Roast pork, avocado and spinach salad
Serves: 8 Preparation: 15 min Cook: 90 min
- Heat 2 teaspoons oil in a large frying pan over medium heat. Add onion and garlic. Cook, stirring occasionally, for 3 to 4 minutes or until onion has softened. Add pistachios and cranberries. Cook, stirring, for 2 minutes. Add breadcrumbs. Cook, stirring, for 4 to 5 minutes or until lightly toasted. Remove from heat. Stir through oregano, orange rind, orange juice and egg.
- Preheat oven to 200°C/180°C fan-forced. Line a roasting pan with baking paper. Untie pork shoulder and unroll. Place, fat-side down, on a chopping board. Place stuffing along centre. Roll up pork to enclose filling.

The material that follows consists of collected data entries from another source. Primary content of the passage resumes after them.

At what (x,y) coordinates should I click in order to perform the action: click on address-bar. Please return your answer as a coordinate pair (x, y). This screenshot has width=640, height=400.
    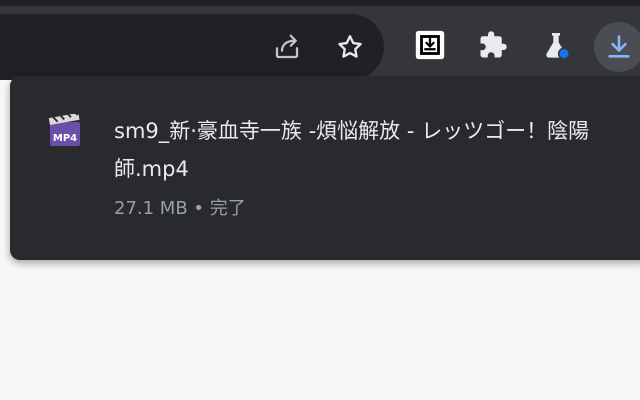
    Looking at the image, I should click on (192, 47).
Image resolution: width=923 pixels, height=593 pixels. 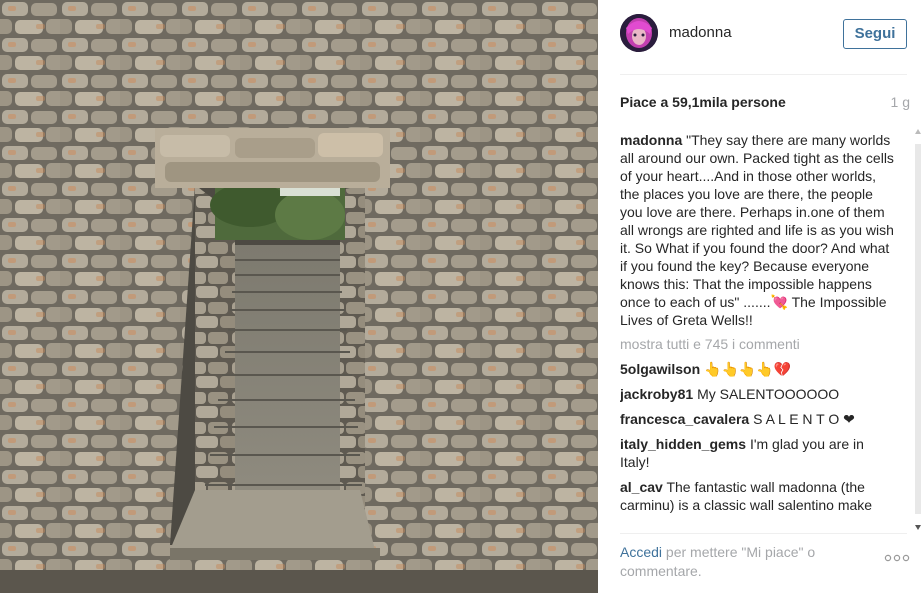 What do you see at coordinates (700, 32) in the screenshot?
I see `post-username: madonna` at bounding box center [700, 32].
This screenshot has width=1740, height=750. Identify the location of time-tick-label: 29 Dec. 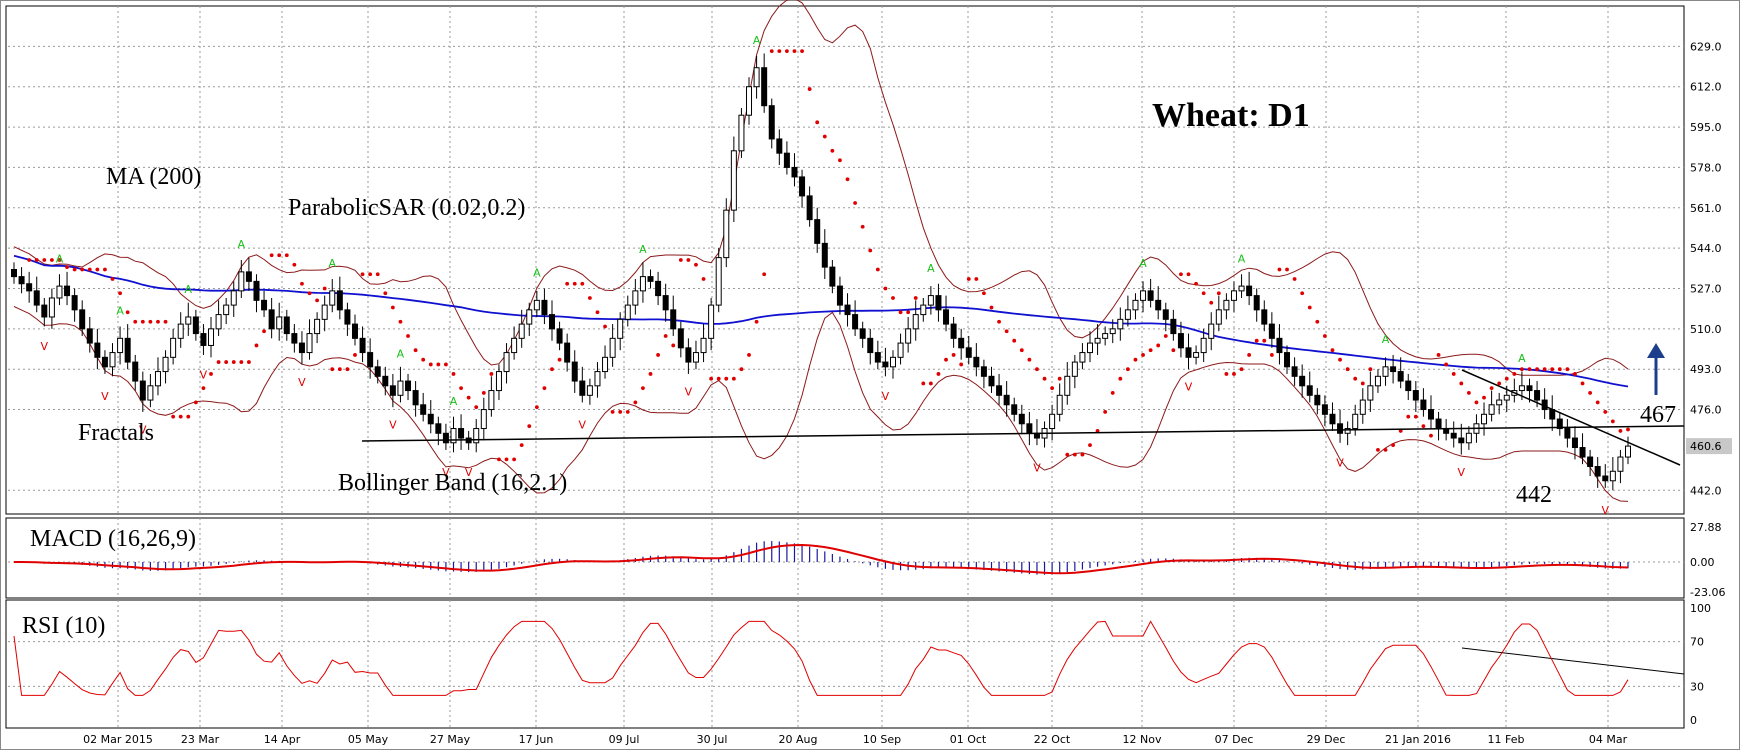
(1326, 740).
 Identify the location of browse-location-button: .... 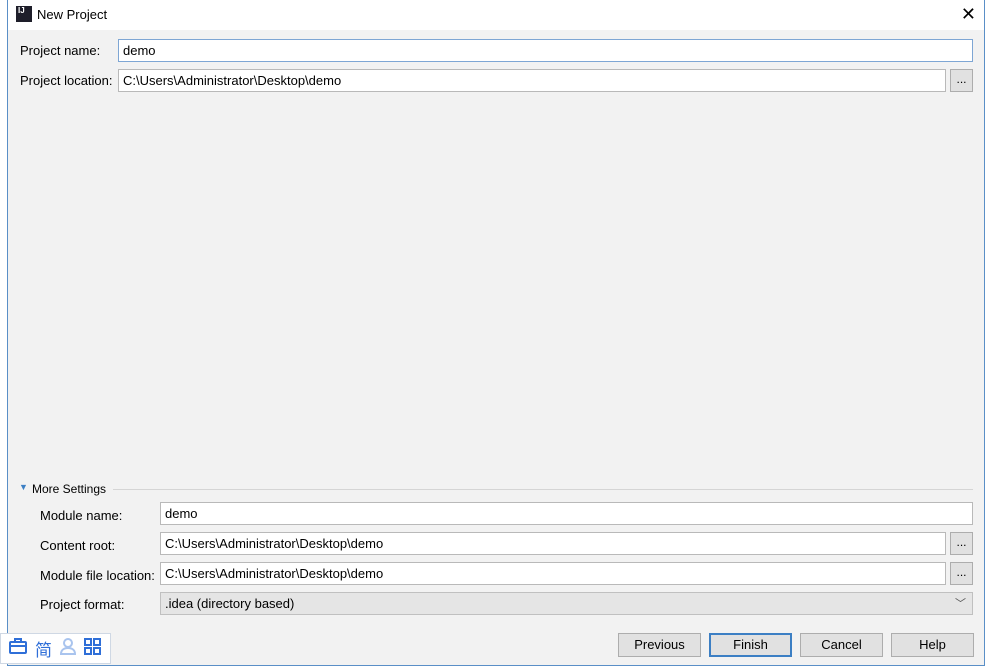
(962, 80).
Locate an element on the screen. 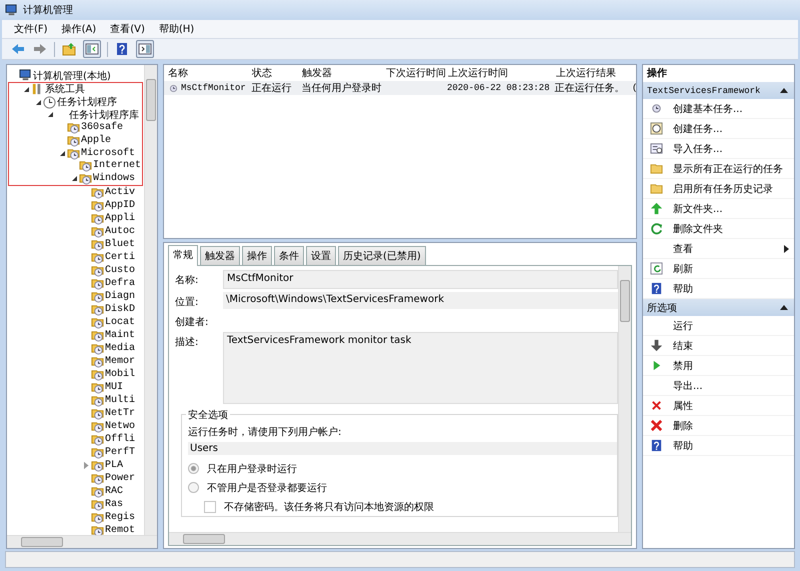 This screenshot has height=571, width=800. tab: 触发器 is located at coordinates (220, 256).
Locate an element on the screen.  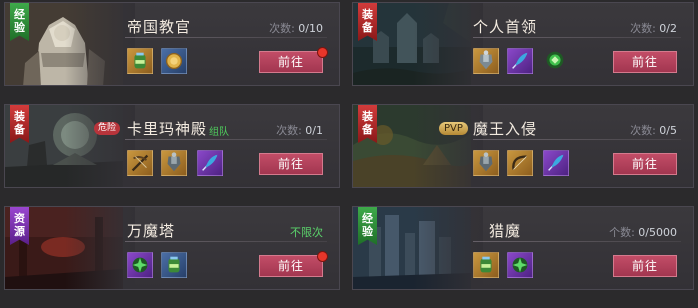
count-text: 次数: 0/5 is located at coordinates (654, 130).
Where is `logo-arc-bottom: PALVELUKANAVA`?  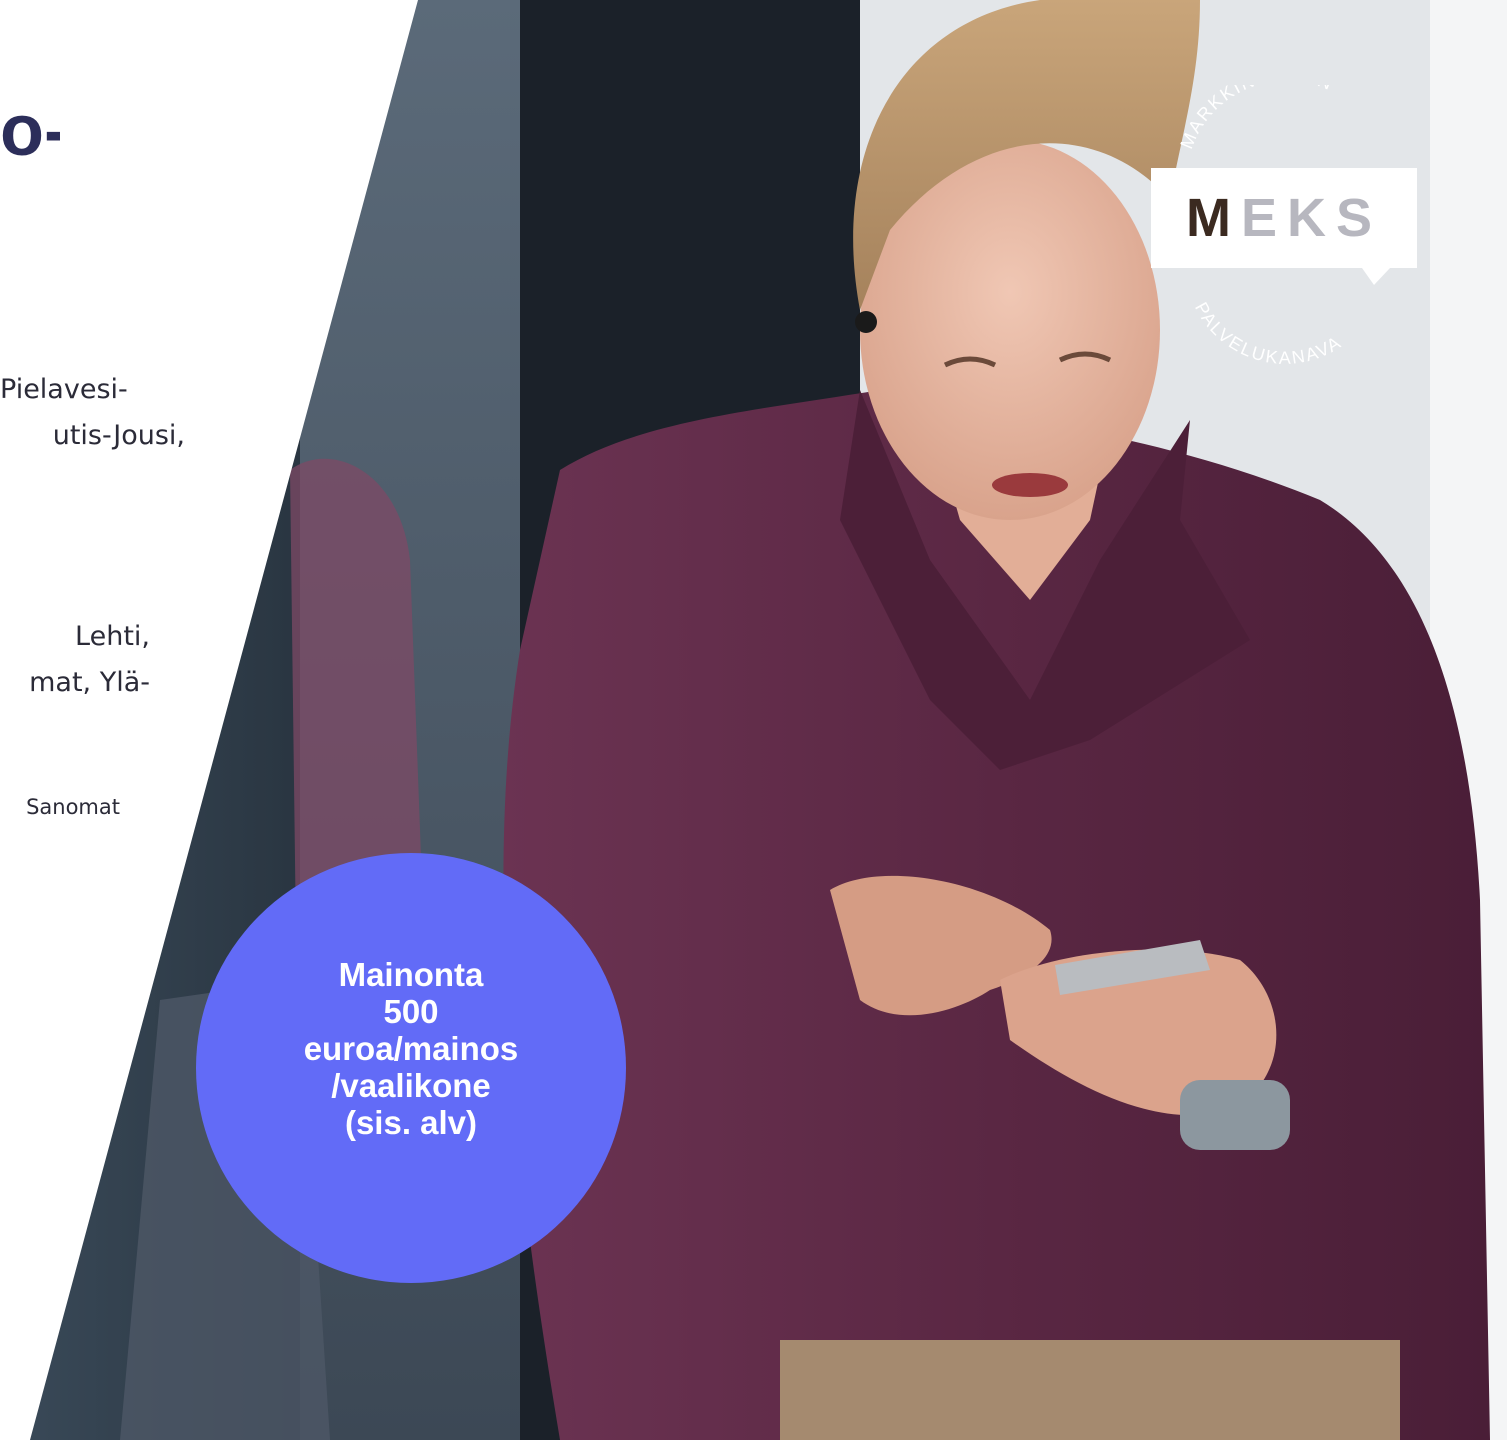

- Using kitchen string, tie pork at 4cm intervals to secure. Place in prepared roasting pan. Brush with remaining oil. Rub with salt. Season with pepper. Roast for 30 minutes. Reduce oven temperature to 180°C/160°C fan-forced. Roast for 1 hour or until juices run clear when pierced with a skewer. Set aside to cool.
- To serve: Stand pork at room temperature for 10 to 15 minutes. Thinly slice. Place in a bowl with spinach, avocado and cucumber. Toss to combine. Serve.